Lastly, the assessors may be lay or professional. Any valid assessment process must, however, enable judgments to be made about the full range of required consultation competences. These range from those which lay assessors may be able to assess with little or no professional support (for example, communication and interpersonal skills) to those that demand professional input (for example, clinical problem solving and choice of clinical management options). Professional input is typically provided as checklists, but the doctor who uses idiosyncratic but still professionally appropriate methods not covered by the checklists may be unfairly penalised. Accordingly, we support the view that assessment of professionals should be performed by “professionals” but with lay input to the process and joint overview of the outcome.16

Assessment tools

Although assessment of consultation performance has been a feature of undergraduate and postgraduate clinical examinations for generations, the reliability, validity, acceptability, feasibility, and educational impact of such assessments are seldom reported. Non-standardised global assessments (traditional clinical examinations) tend to be valid but of low reliability.17 Frequently, candidates are not directly observed by the assessors, and explicit, validated criteria against which performance is to be judged are often absent. Such procedures cannot satisfy the essential five conditions.

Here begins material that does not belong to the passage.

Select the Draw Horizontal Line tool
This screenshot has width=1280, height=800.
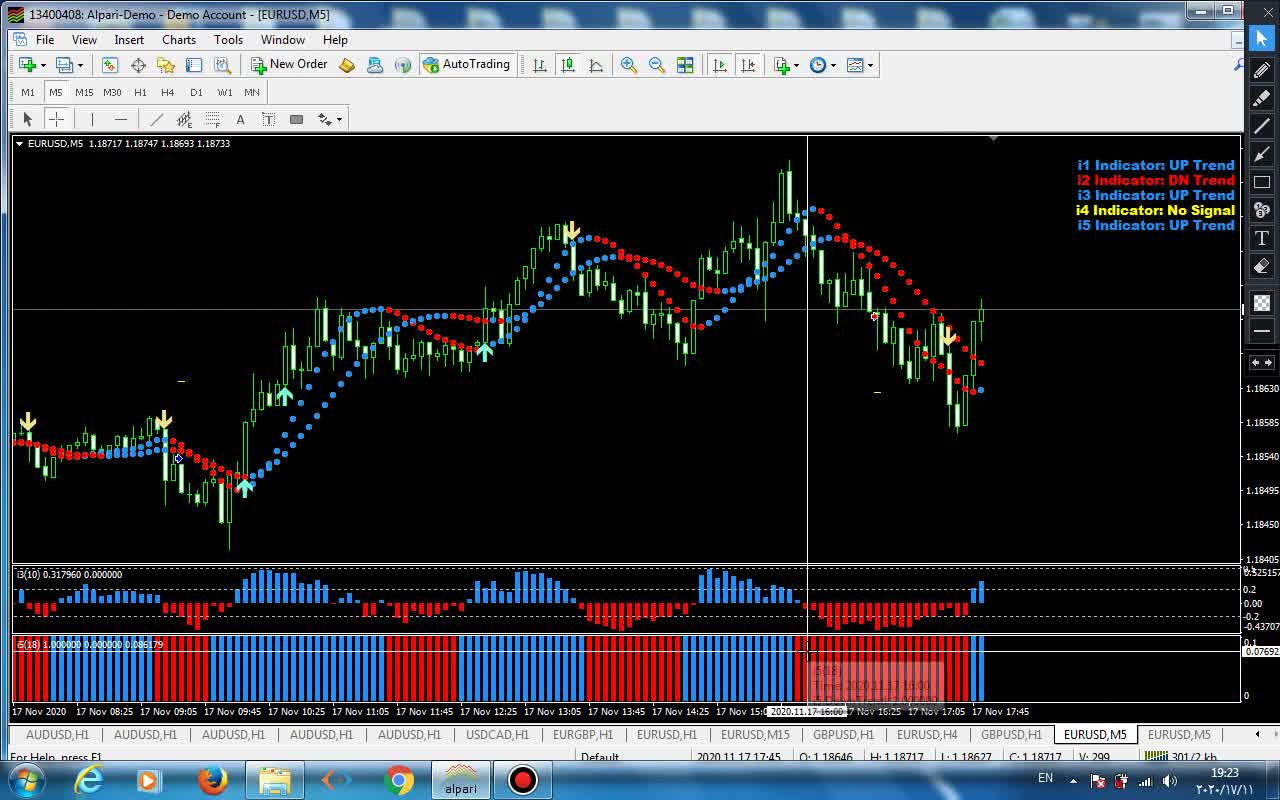tap(120, 119)
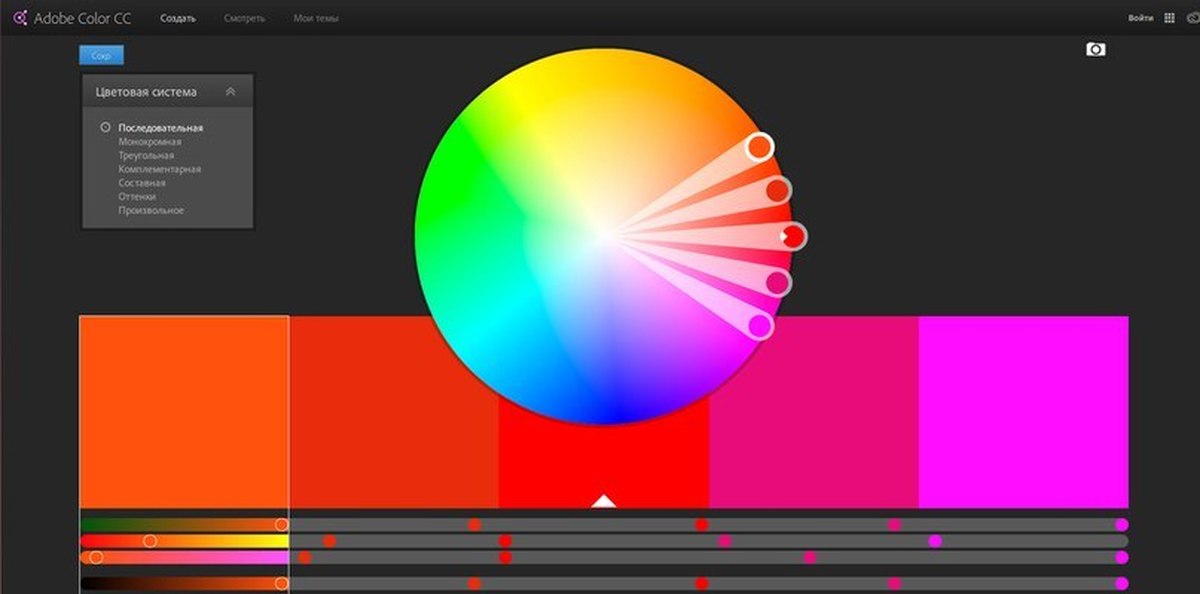Click the blue Сохр save button

click(101, 55)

An optimum test of consultation competence should require the observation of clinicians in complete consultations in his or her own workplace with a series of real patients (or the closest possible simulation) using an assessment tool that is structured but allows professional judgment. This implies but does not require that all assessors are professionals in the same field as the doctor being assessed.

In the United Kingdom, general practice has the longest tradition of developing assessment tools. Nevertheless, few procedures for assessing consultation competence have been specifically validated for use with established practitioners. There is also a lack of conclusive published evidence of the reliability, acceptability, feasibility, and educational impact of most assessment tools in respect of established practitioners, although “proxy” evidence is available for some (see table on the BMJ 's website).

Limitations

A reaccreditation process that combines assessment of consultation competence and performance review can assure the profession, its patients, and society that every practising doctor is competent in consultation skills. It will not, however, guarantee that the competent doctor puts his or her skills into practice; this requires formal review through audit and feedback from patients, which are features of the proposed annual appraisals of all medical clinicians.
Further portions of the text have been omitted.